The medical crisis results from excess investment in sub-prime specialties during the 70's and early 80's. The bubble became unsustainable during the late 1990's when primary care prices dropped and doctors found themselves in specialties they couldn’t afford. Despite working longer hours and seeing more patients, they fell farther into insolvency. Many abandoned general medicine altogether, leaving behind blighted patients and devastated communities. Some fled into hospital medicine or to refinance careers in a new specialty .
The current proposal would establish a new regulatory body with broad powers, a moratorium on second residencies, and would subsidize each sub-prime specialist with almost $37.26 per year for two years in an attempt to keep doctors in practice.
Many analysts blame the residencies for the fiasco. “Teaching institutions encouraged sleep-deprived medical students to accept residency contract terms little less than indentured servitude. These predators knew they could market the derivative doctors to other institutions and practices before the bubble burst.” asserts one observer.
Other experts disagree. “As students they knew what they signed up for. They were well aware of the low pay and long hours. We need the Government to be firm and refuse to subsidize such risky behavior.” stated Dr. C. P. Tea of the American College of Remunerology .

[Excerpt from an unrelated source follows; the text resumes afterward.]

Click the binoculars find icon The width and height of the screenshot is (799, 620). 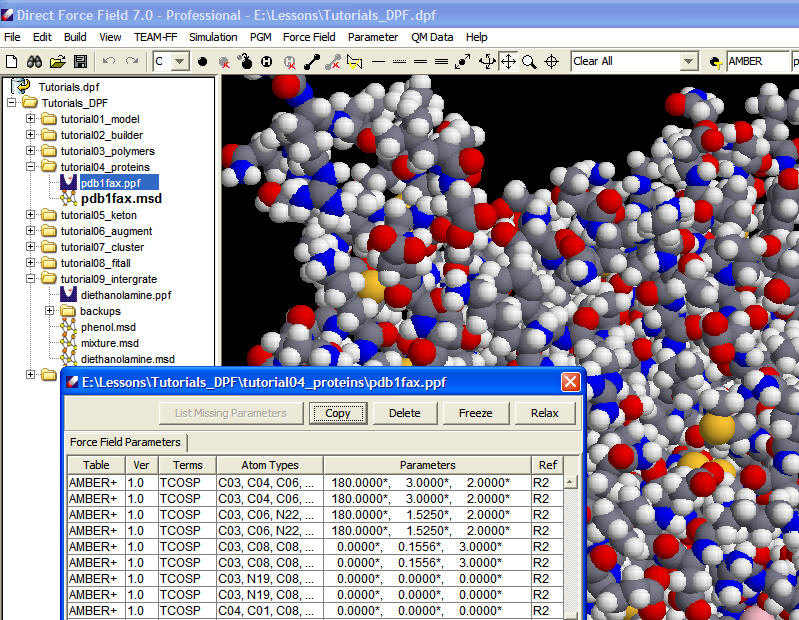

However A. Fool, MD says she was enticed by the U.S. Government itself. “Federal policies were a giant bait-and-switch. We students were encouraged to enter general internal medicine and family practice and residencies were paid many Federal dollars to expand training slots. Once we completed training and entered practice, the rules and payment system were changed. We’ve been RUCed.”
The proposal will soon be submitted to Congress.